UNITED NATIONS: The humanitarian crisis in the Darfur region in Sudan has reached deadly proportions: thousands killed, one million people displaced, over 150,000 refugees fleeing into neighbouring Chad and entire villages wiped out by marauding militia groups.

Still, US Secretary of State Colin Powell and UN Secretary- General Kofi Annan have refused to describe the killings by the Janjaweed militia as "genocide". Salih Booker, executive director of the Washington-based Africa Action, said that 20,000 people in and outside the United States have signed a petition urging Powell to declare that "genocide" is taking place in Darfur.

"We want an immediate US-led intervention to stop the killings," Booker said. The petition is to be presented to Powell later this week on his return from Sudan, where he met on Tuesday with Sudanese President Lt. Gen. Omar Hassan Bashir.

"The Khartoum government is clearly responsible for the genocide taking place in Darfur, and yet it continues to deny its role and to obstruct humanitarian access to the region," Booker added.

"Rather than travelling half-way around the world to hold talks with this murderous regime, Powell could achieve much more by simply uttering one word - genocide," he said.

During his visit to Khartoum on Tuesday, Powell told reporters that US officials were still studying the humanitarian situation in Sudan. "What we are seeing is a disaster, a catastrophe, and we can find the right label for it later. We have to deal with it now," he said.

Lavinia Limon, executive director of the US Committee for Refugees, said that "President (George W.) Bush must call this crime by its rightful name - 'genocide' - and act immediately to stop it, and not merely request but force Khartoum to permit unfettered humanitarian access."

The Sudanese government, implicitly accused of supporting the Janjaweed militia, has denied any involvement in the mass killings. Asked if the killings could be characterized as "genocide", Annan told reporters last week: "Based on the reports that I have received, I can't at this stage call it genocide."

"There are massive violations of international humanitarian law," Annan admitted, "but I am not ready to describe it as genocide or ethnic cleansing." Asked if he accepts the denials by the Sudanese government, he said: "I don't have specific evidence, but from all accounts they can do something about the Janjaweed."

Annan is also due to meet with Sudanese officials in Khartoum later this week to put pressure on the government to allow humanitarian workers free access to Darfur.

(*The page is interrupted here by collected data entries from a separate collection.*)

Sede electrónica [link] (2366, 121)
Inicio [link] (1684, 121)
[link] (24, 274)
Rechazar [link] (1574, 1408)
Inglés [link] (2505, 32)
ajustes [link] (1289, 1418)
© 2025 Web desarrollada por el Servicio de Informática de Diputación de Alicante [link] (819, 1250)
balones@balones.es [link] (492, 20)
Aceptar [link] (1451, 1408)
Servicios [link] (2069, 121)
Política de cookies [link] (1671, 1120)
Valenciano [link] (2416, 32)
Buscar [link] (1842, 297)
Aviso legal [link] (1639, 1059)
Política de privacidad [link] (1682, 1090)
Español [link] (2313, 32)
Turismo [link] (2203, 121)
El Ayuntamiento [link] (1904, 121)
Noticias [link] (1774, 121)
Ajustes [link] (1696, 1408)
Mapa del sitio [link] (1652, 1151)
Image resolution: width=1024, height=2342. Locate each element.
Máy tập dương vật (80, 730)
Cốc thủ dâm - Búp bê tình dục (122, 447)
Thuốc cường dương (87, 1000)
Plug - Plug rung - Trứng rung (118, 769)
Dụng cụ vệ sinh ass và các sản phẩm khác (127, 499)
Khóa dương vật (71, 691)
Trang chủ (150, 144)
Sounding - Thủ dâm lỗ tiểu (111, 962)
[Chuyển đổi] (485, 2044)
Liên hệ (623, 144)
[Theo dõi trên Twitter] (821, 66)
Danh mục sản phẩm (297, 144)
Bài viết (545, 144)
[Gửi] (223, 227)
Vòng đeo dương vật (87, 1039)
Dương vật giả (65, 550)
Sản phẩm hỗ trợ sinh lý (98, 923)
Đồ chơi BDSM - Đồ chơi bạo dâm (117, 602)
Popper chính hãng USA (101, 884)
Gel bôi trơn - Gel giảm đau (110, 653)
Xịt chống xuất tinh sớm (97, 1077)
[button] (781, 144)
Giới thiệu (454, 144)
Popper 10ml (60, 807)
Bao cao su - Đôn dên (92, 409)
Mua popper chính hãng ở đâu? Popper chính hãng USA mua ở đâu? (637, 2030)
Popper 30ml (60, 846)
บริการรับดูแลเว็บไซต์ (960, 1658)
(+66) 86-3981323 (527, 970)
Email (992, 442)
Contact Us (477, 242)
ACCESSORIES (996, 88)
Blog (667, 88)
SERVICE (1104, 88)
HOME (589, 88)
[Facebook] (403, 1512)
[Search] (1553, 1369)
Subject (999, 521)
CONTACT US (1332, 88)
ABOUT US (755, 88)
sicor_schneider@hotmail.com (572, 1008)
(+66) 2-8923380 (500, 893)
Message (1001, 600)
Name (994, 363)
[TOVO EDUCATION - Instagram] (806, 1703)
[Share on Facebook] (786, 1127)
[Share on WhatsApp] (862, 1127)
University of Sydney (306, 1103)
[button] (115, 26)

Africa Action has rejected Powell's and Annan's visit to Sudan as "dangerously naove".

After a 13-day tour of Sudan in early June, a UN human rights expert Asma Jahangir told reporters that the number of black Africans killed by Arab Janjaweed militias is "bound to be staggering".

There is no doubt that Khartoum had sponsored, armed or recruited the so-called Janjaweed militias, said Jahangir, the UN special rapporteur on extrajudicial, summary or arbitrary executions.

She said the militias - who, like their targets, are predominantly Muslim - often wear the uniforms of government soldiers and use government vehicles. The United States has been accused of dragging its feet over Darfur primarily because it doesn't want to undermine a US- brokered power-sharing agreement signed last month between the Sudanese government and the Sudan's People's Liberation Army (SPLA) in southern Sudan.

The agreement is being viewed as a prelude to a peace pact to end a 21-year-old civil war in the southern part of the country. "Unless we resolve the Darfur situation and do it correctly, all of that (in southern Sudan) is put at risk," Powell said on Tuesday.

Bill Fletcher, Jr., President of TransAfrica Forum, told IPS that the international community is always slow to respond to internal situations in any country. More often than not there is a fear that an intervention will be used against them in the future, he said. -Dawn/The Inter Press News Service.